Dalila et l'Homme de l'espace (1949, Delilah and the Space Rigger) :
Tiny Larsen est responsable de la construction d'une station à 36000 kilomètres d'altitude, et accueille à son brod le nouvel opérateur radio G. Brooks McNye qui s'avère être une femme (le « G » étant le diminutif de « Gloria »). Le chef de chantier est outré de la supercherie et entre un colère noir : point de femelles dans l'Espâce ! Les mystérieux arrêts maladies se multiplient à grande vitesse, et de fil en aiguille c'est rapidement l'ultimatum : pour les ouvriers spatiaux en grève, ou il l'accepte la parité ou ils repartent tous sur Terre et lui avec ! Car pour l'auteur comme pour les ouvriers spatiaux, il ne fait aucun doute que la femme est l'avenir de l'homme... Car nous nous élevons et nous tombons tous ensemble (Martin Luther King Copyright ^^)...

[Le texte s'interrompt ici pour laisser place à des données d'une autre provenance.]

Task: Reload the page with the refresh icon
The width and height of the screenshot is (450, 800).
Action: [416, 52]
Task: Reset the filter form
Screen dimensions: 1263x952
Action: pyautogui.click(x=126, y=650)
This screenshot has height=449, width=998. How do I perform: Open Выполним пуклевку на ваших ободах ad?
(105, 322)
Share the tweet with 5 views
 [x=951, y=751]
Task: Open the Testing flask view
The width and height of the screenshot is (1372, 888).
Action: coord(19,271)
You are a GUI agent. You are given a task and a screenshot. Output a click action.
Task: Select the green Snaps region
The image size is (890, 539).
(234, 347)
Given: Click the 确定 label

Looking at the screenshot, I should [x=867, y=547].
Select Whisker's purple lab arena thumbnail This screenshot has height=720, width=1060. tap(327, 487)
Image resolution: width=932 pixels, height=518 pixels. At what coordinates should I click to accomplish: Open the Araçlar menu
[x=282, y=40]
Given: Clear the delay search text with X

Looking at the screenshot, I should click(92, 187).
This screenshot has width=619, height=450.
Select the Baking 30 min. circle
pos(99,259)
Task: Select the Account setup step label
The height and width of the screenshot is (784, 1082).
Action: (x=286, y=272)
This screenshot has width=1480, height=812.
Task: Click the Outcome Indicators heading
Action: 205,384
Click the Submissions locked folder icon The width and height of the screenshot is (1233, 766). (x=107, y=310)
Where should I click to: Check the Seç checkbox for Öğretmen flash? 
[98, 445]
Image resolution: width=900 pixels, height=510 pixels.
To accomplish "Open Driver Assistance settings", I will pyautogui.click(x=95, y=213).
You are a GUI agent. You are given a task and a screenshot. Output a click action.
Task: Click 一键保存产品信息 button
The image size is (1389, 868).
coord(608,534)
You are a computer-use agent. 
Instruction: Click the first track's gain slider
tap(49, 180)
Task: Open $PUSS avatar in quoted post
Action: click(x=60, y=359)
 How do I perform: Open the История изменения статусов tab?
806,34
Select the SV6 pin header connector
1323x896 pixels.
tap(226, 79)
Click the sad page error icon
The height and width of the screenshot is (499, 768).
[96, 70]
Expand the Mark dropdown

L'auteur traite avec tact et pudeur de la très difficile intégration des femmes au marché du travail, problème toujours d'une brûlante actualité avec les inégalités salariales et le plafond de verre. Oui mais non, les bobos et les féminos continuent d'accuser l'auteur de machisme et de sexisme, et pas mal d'entre eux et d'entre elles sont dans l'édition et font du révisionnisme culturel pour salir sa mémoire et le faire tomber dans l'oubli. Franchement, ils n'ont pas mieux à faire pour faire avancer leurs idées ???